Adam Wood, 35, was just months into a teaching job at the La Loche Community School when he and a teacher's aide were gunned down. Seven other people were injured at the school and two brothers were killed at a separate residence. 

On Sunday, Wood's family, who live in Uxbridge, Ont., issued a statement saying the shootings offer an "opportunity to examine ourselves and hopefully, come out better and stronger as a community and a nation.

"We find ourselves in moments of despair thinking, 'Why did it have to be Adam?' But really, the question is, 'Why did this have to happen?'" the statement read.

The predominantly Dene community located more than seven hours northeast of Saskatoon has unemployment and suicide rates considerably above the provincial average.

In a four-and-half year period from August 2005 to January 2010, 18 people ended their lives in the community of about 3,000, while many more attempted suicide. A 2008 report from the area's health authority said the suicide rate was about three times the provincial average.

Adam Wood, La Loche, Sask, shooting victim

Adam Wood, originally from Uxbridge, Ont., was a few months into his job teaching in the remote Saskatchewan community when he was killed in a mass shooting. (Contributed)

With very few economic opportunities, many young people leave school only to find themselves without any job prospects. 

Dramatic change needed

Chief Bobby Cameron of the Federation of Saskatchewan Indian Nations told the New York Times on Saturday that La Loche is "certainly one of the worst communities for having nothing for youth."

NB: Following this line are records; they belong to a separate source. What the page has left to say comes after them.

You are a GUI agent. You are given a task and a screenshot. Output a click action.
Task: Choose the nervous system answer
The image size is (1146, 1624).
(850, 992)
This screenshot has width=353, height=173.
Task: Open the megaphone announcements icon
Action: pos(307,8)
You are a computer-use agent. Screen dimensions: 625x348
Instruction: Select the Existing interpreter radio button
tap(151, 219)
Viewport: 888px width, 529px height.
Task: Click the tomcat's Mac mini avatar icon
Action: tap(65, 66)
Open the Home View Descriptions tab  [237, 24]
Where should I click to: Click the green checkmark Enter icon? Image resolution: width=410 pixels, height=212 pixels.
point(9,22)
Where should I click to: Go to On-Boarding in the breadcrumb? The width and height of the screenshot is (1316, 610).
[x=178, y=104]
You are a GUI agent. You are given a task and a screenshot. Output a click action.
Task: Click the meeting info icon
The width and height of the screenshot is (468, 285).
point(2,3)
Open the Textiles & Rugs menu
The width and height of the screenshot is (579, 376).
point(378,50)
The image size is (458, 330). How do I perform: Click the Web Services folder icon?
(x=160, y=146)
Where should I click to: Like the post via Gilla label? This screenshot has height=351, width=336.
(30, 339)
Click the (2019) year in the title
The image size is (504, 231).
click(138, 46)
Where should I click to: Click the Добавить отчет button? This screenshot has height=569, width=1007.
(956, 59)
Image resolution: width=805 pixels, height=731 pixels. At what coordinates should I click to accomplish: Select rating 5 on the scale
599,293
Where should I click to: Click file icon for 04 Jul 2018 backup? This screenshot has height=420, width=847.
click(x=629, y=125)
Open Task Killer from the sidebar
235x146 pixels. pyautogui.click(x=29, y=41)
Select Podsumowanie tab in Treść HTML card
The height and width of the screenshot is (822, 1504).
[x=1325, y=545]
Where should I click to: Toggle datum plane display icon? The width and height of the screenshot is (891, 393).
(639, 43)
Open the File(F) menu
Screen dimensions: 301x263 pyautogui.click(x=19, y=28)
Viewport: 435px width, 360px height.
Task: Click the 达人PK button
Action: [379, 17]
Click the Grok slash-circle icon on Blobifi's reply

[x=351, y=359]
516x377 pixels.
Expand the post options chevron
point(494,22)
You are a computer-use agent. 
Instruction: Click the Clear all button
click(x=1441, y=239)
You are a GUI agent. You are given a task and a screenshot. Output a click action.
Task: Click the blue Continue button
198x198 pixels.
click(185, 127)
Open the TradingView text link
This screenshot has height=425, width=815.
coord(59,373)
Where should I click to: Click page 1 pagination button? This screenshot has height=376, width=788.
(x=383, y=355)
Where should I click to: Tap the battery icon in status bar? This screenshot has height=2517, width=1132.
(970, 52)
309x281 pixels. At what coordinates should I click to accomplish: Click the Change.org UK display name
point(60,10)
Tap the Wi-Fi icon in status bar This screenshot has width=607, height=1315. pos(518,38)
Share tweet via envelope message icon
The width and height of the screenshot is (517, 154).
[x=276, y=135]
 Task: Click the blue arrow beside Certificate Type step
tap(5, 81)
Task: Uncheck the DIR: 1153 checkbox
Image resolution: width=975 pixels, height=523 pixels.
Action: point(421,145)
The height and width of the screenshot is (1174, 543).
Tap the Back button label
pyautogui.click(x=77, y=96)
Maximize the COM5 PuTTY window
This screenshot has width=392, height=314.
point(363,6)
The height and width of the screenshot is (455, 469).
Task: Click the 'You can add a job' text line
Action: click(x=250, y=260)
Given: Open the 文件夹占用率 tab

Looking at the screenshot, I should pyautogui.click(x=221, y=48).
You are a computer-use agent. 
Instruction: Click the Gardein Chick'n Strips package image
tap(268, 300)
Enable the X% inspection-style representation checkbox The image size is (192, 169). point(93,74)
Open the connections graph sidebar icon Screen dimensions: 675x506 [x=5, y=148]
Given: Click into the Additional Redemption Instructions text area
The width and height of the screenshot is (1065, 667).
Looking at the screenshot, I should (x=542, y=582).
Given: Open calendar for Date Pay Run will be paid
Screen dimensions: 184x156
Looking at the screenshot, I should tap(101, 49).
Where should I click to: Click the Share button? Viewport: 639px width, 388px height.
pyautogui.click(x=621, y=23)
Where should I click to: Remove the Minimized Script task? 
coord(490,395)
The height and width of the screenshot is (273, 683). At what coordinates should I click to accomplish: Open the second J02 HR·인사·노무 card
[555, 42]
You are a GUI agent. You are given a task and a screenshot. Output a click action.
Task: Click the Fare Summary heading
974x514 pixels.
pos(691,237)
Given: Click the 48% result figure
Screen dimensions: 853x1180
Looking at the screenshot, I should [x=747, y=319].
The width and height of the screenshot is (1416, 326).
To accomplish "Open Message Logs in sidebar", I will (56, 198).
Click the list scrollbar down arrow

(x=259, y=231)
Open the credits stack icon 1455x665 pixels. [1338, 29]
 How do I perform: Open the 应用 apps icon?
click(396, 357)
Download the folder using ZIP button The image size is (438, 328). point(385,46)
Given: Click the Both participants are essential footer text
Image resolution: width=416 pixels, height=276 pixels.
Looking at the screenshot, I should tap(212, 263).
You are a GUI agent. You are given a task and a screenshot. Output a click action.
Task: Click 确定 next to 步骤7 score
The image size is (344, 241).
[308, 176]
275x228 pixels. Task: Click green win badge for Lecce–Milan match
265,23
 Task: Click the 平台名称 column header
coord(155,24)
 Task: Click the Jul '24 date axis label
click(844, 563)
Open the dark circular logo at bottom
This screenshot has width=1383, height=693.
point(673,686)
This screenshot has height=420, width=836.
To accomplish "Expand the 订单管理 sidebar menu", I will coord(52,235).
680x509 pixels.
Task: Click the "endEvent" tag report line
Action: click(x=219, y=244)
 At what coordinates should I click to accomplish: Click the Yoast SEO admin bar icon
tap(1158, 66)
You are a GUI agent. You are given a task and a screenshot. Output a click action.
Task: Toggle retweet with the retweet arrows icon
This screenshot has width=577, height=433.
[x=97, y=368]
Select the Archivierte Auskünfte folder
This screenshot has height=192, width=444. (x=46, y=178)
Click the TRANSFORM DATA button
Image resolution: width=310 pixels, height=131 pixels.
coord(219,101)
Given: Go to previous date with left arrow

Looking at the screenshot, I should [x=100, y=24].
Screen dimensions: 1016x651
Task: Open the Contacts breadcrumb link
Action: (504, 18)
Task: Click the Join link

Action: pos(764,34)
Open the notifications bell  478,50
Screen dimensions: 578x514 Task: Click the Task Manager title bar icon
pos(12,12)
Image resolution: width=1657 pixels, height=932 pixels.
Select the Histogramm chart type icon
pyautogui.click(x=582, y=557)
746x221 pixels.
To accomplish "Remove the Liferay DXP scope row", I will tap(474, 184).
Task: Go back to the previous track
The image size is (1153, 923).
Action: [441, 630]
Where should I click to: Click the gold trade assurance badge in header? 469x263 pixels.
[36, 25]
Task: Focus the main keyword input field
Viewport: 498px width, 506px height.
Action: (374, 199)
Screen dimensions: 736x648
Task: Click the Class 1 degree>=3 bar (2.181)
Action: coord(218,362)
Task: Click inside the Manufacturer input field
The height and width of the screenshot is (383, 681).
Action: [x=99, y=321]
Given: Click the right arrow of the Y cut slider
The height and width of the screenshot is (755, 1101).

"We really have to take some dramatic means," he told the newspaper. 

The Wood family said today the nation has a responsibility to listen to the people of La Loche and "respond to create lasting systemic change."

"With family and friends, we are sharing stories and memories about who Adam was and the life he lived. But the real news story is the loss, grief, and challenges faced by those in La Loche and surrounding Dene Nations."‚Äč

Earlier Sunday, people packed into the community's tiny church for a service dedicated to the victims of the shootings

A 17-year-old male has been charged with four counts of first-degree murder, seven counts of attempted murder and one count of unauthorized possession of a firearm in relation to the shootings. 


Full statement from Adam Wood's family:

"On Christmas day, we sat around the kitchen table for one of the last meals as a whole family, and we spoke about La Loche. Adam shared the joys and struggles of being a teacher, his passion for his work, and the potential of his students. Needless to say, we are devastated. We find ourselves in moments of despair thinking, "Why did it have to be Adam?" But really, the question is, "Why did this have to happen?" It is in these moments, when tragedy strikes, that we are able to stop and consider life: it's frailty, challenges, its laughter, and its tears. It is in these moments we are given the opportunity to examine ourselves and hopefully, come out better and stronger as a community and a nation.  We feel sadness and remorse but rarely do we use that to fuel change.                                

As communities come together to support one another, we must ask how to prevent anyone from experiencing a loss of this kind. Rather than looking for someone to blame, or coming up with outsider opinions of reasons why this occurred, we must stop and listen to the voices of La Loche. The leaders and members of the community know what types of support and changes are needed.  Our responsibility as a nation is to listen and respond to create lasting systemic change. 

Today La Loche and surrounding Dene communities are coming together in candlelight vigils to mourn, to grieve, and to envision a different future. That is where the story is.  With family and friends, we are sharing stories and memories about who Adam was and the life he lived. But the real news story is the loss, grief, and challenges faced by those in La Loche and surrounding Dene Nations."